EXERCISE PASSAGE:
Segment Open

Women are, unfortunately, catching up with men in regards to their consumption of alcohol and its negative impact on their health, according to a new global meta-analysis published Monday in the journal BMJ Open.
The study, which looked at data beginning with the generation that came of age during World War I, also found the narrowing of this particular gender gap has accelerated greatly in recent decades.
“Alcohol use and alcohol use disorders have historically been viewed as a male phenomenon,” write the study’s authors. “The present study calls this assumption into question and suggests that young women in particularly should be the target of concerted efforts to reduce the impact of substance use and related harms.”
For the study, researchers at the University of New South Wales in Australia and Columbia University in the United States pooled and analyzed data from 68 studies from around the world that had compared men’s and women’s drinking patterns across at least two separate periods of time. (A third of the studies spanned 20 years or more.)
The data was collected between 1948 and 2014, and involved more than 4 million people born between 1891 and 2000. Most of the studies were conducted in North America or Europe, but Asia, Oceania and other regions were also represented.
Using birth dates, the authors of the new meta-analysis organized all the studies’ participants into five-year cohorts, except for two 10-year cohorts (1891-1910 and 1991-2000). They then looked at each cohort in terms of alcohol consumption (quantity and frequency), problematic uses of alcohol (such as binge drinking or heavy drinking), and alcohol-related health problems (such as cirrhosis).
The analysis revealed a dramatic decrease in the male-to-female ratio of alcohol use across the years. Among people born between 1891 and 1920, men were 2.2 times as likely as women to drink alcohol, 3.0 times as likely to drink to problematic levels, and 3.6 times as likely to develop alcohol-related health problems.
Among people born between 1991 and 2000, men were only 1.1 times as likely as women to drink any alcohol, 1.2 times as likely to drink to problematic levels, and 1.3 times as likely to have alcohol-related health problems.
The researchers determined (after doing some fancy math calculations that accounted for potential bias) that the alcohol gender gap fell by 3.2 percent every five years.
The steepest drop, however, occurred among people born from 1966 onwards.

Segment Closed

GIVEN ENTRIES:
Segment Open

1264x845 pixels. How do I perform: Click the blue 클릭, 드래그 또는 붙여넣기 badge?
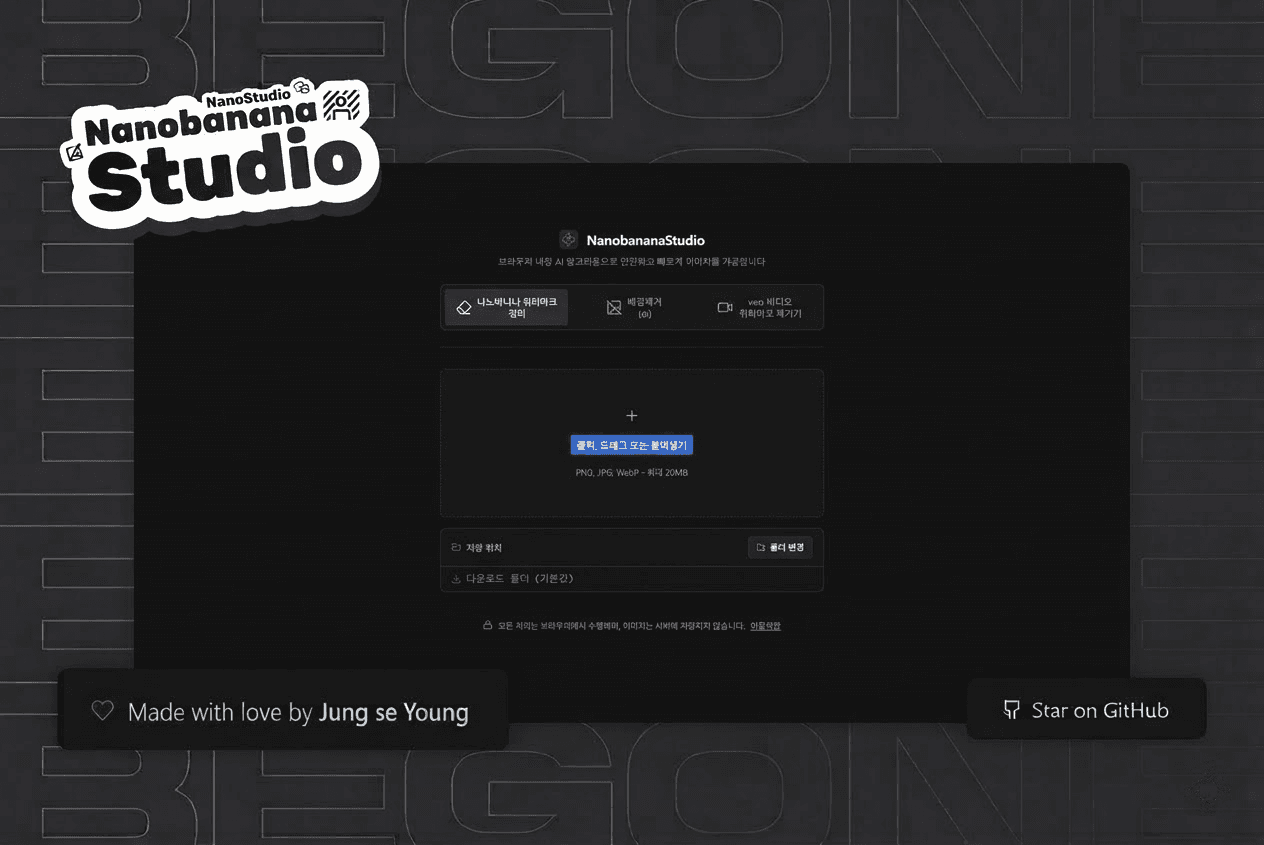631,444
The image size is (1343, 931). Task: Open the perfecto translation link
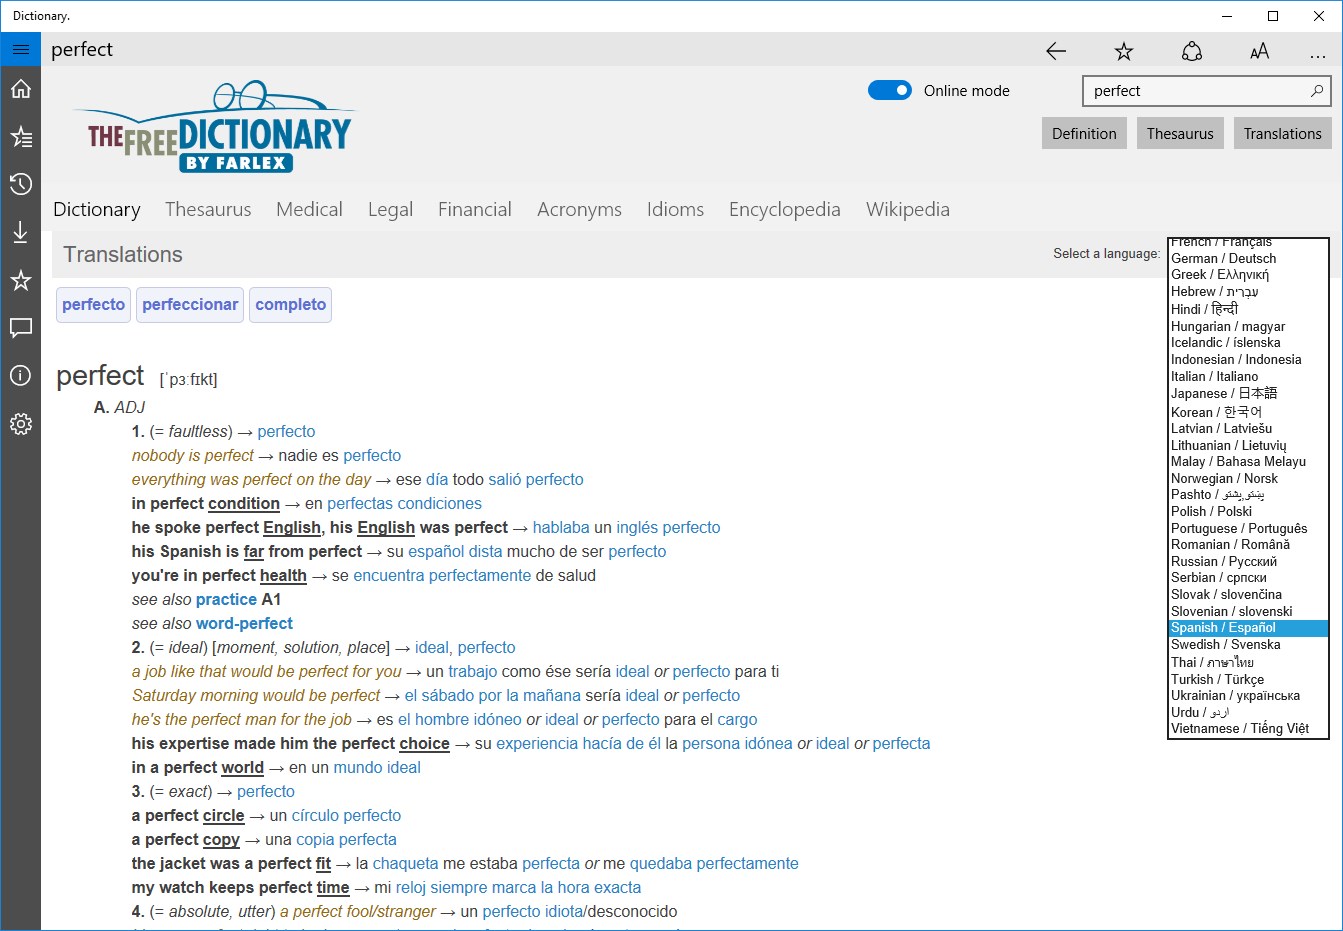[92, 305]
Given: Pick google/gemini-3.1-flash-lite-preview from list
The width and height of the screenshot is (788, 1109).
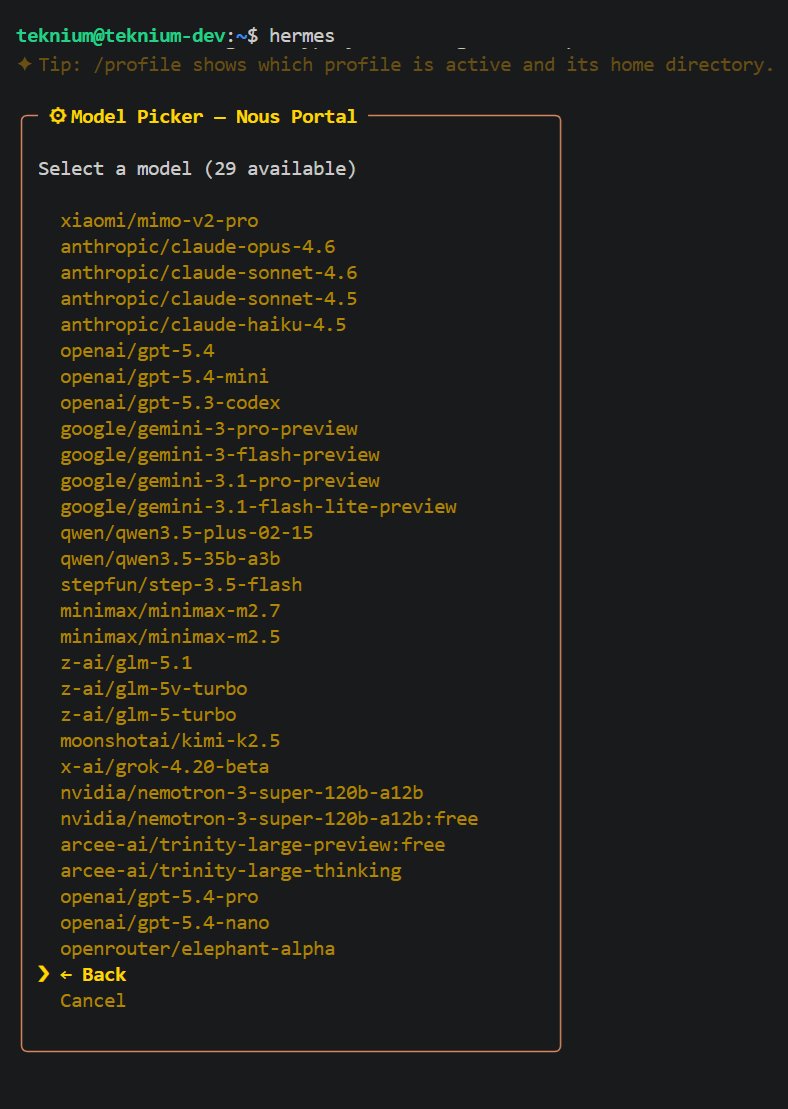Looking at the screenshot, I should click(x=258, y=507).
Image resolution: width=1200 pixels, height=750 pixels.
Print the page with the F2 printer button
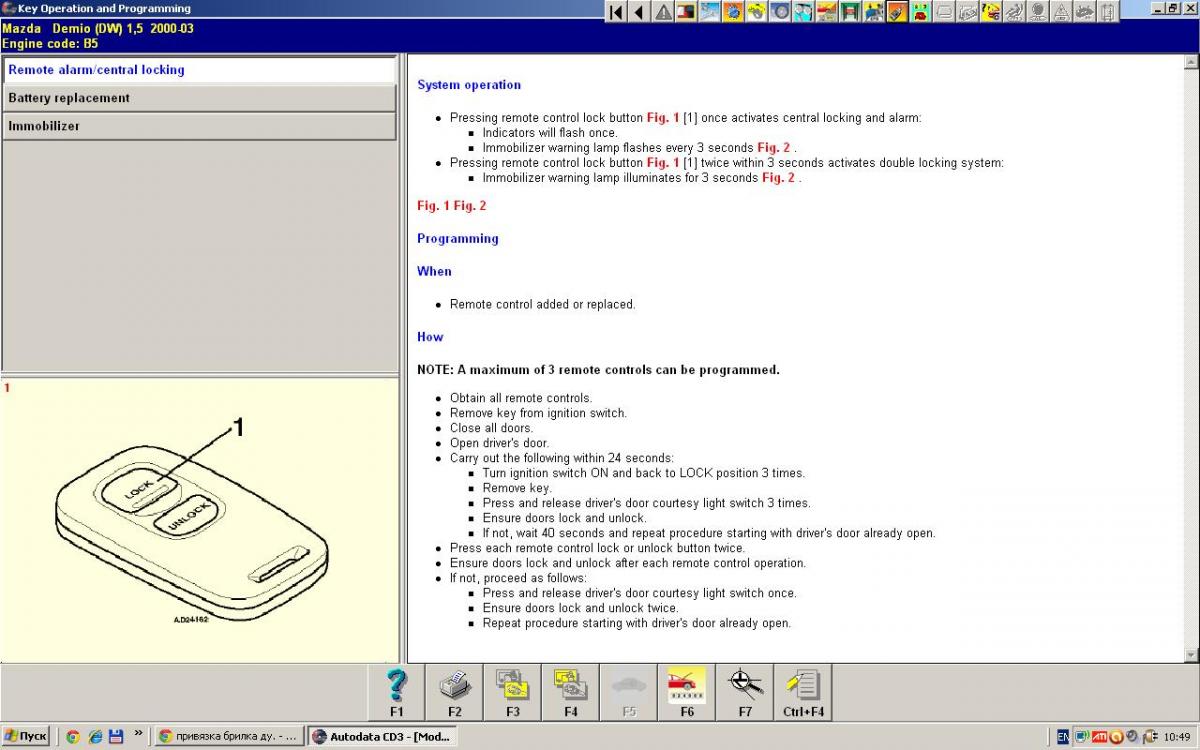pyautogui.click(x=455, y=692)
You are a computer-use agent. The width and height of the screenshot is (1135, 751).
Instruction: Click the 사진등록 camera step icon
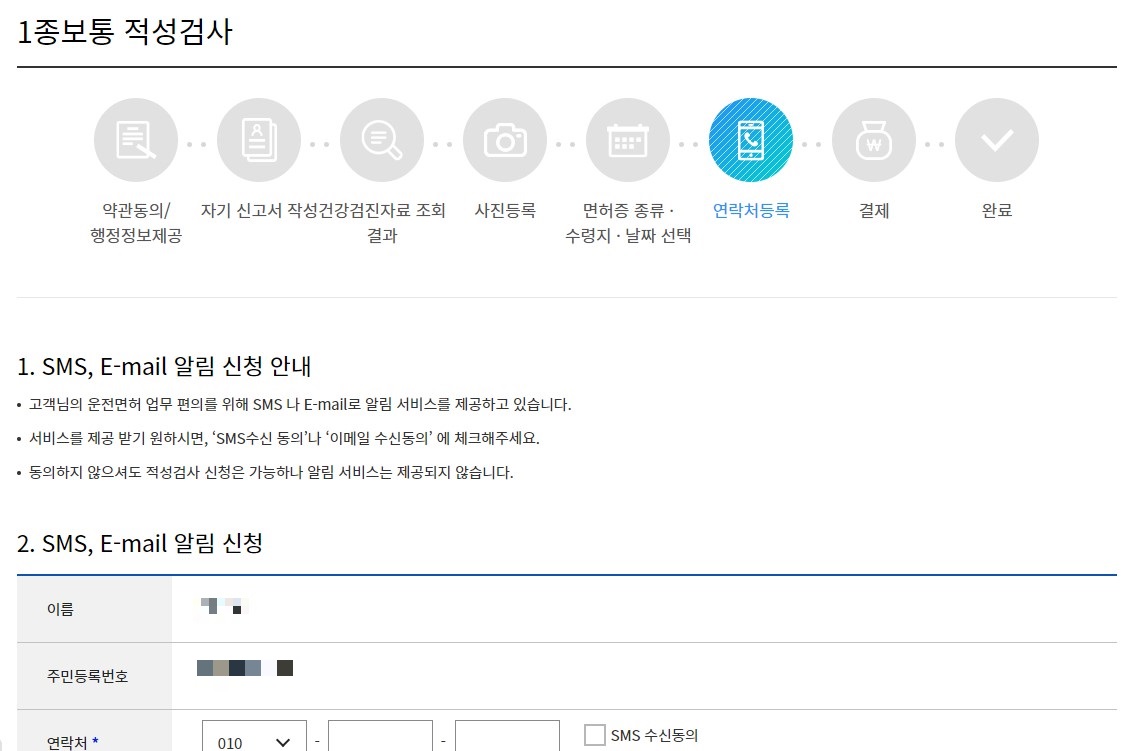tap(505, 140)
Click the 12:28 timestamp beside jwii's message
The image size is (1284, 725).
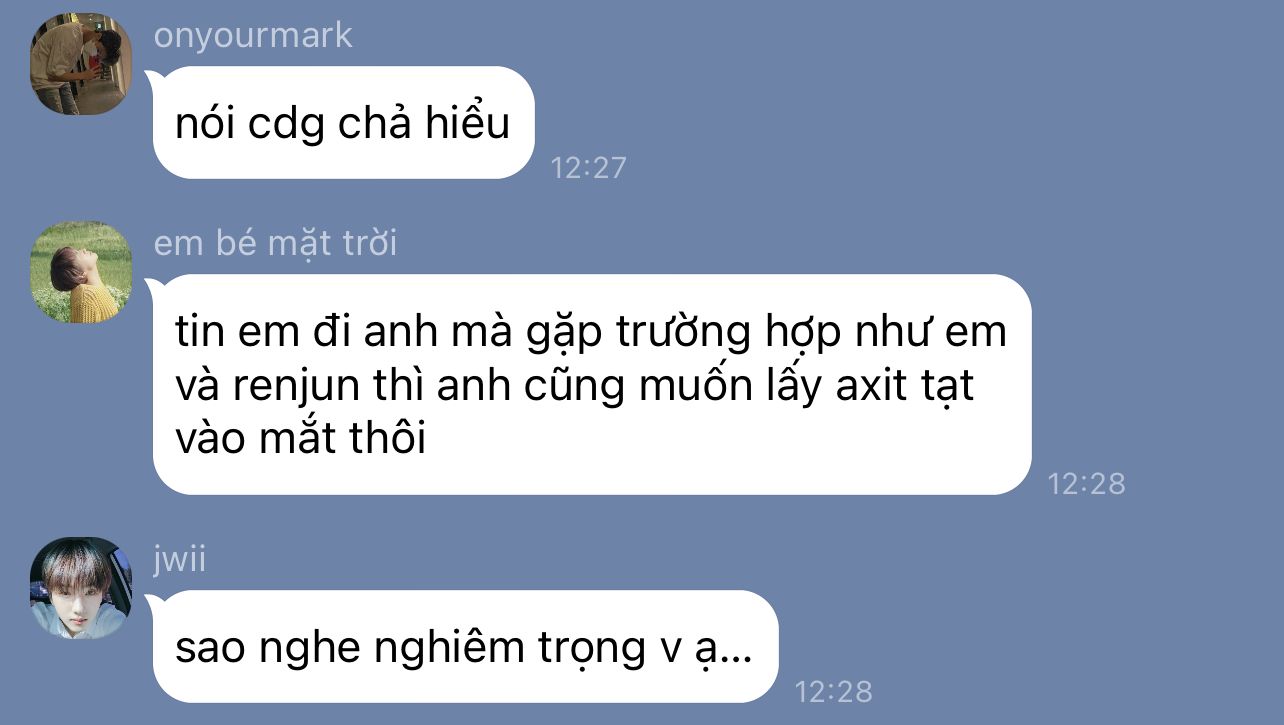[x=833, y=691]
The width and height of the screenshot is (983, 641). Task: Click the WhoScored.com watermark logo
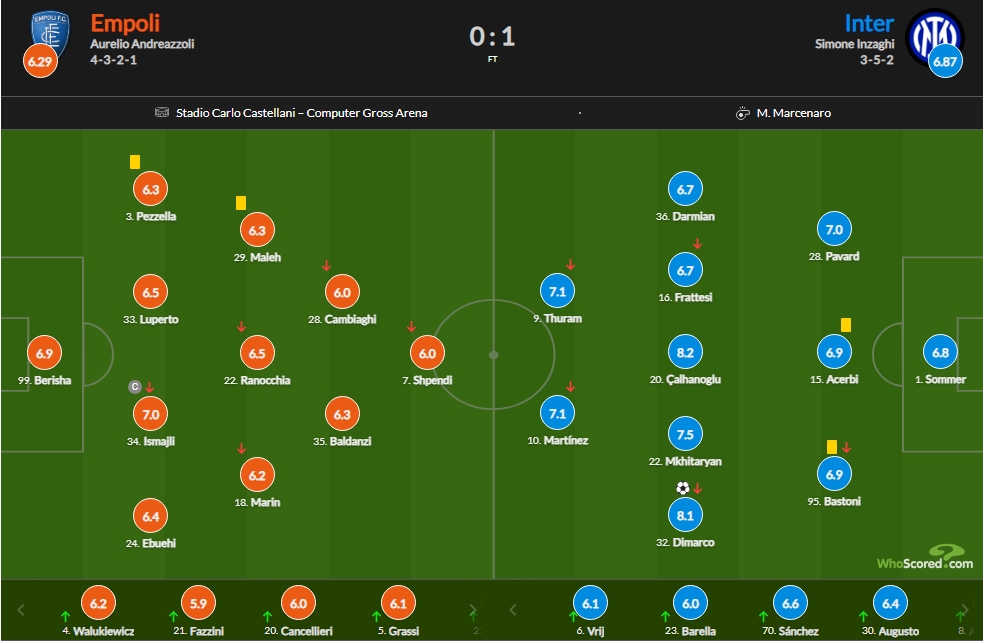[x=925, y=558]
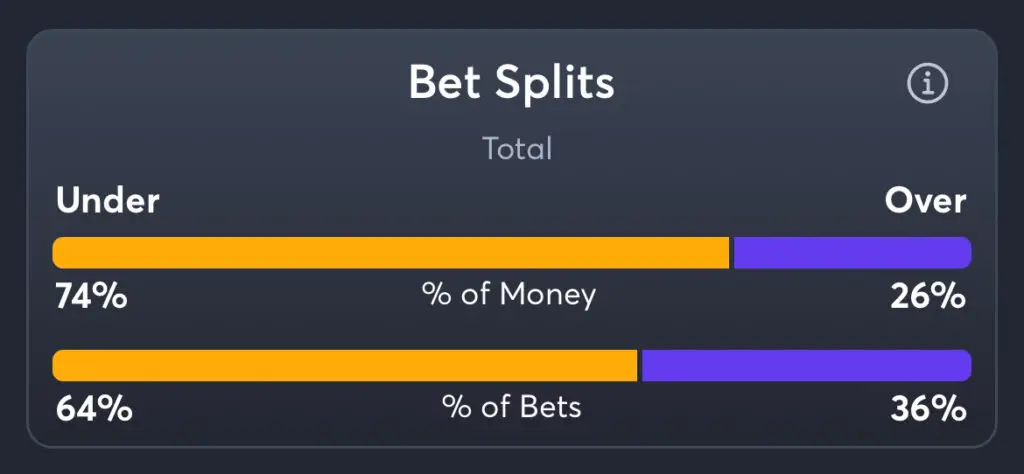Click orange Under segment of bets bar

click(x=345, y=366)
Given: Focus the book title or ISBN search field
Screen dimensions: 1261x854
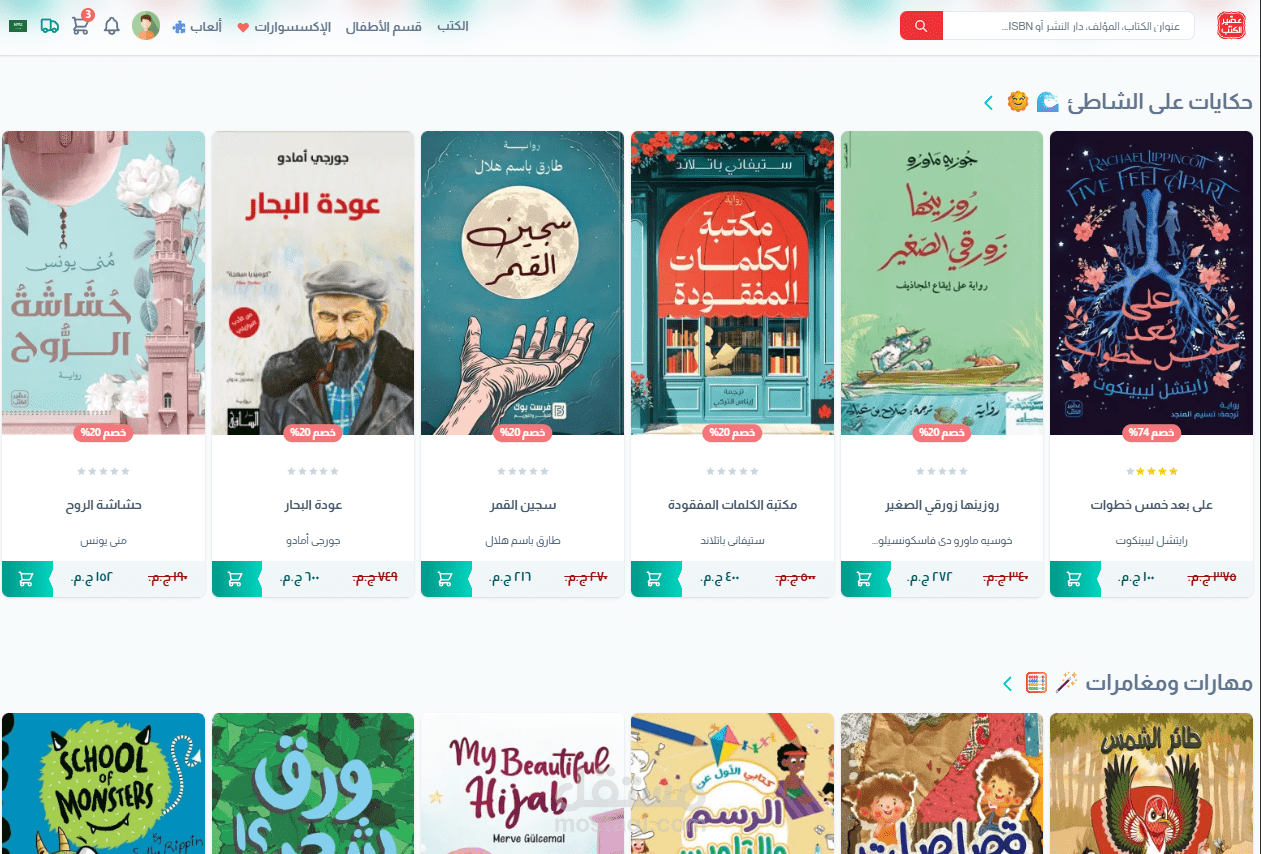Looking at the screenshot, I should click(1068, 26).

Segment Closed

REQUIRED ACTION:
Answer these questions using the passage on the alcohol gender gap.
(a) In which journal was the meta-analysis published?
(b) How many studies did the researchers pool and analyze?
(c) By how much did the alcohol gender gap fall every five years?

OUTPUT:
(a) BMJ Open
(b) 68
(c) 3.2 percent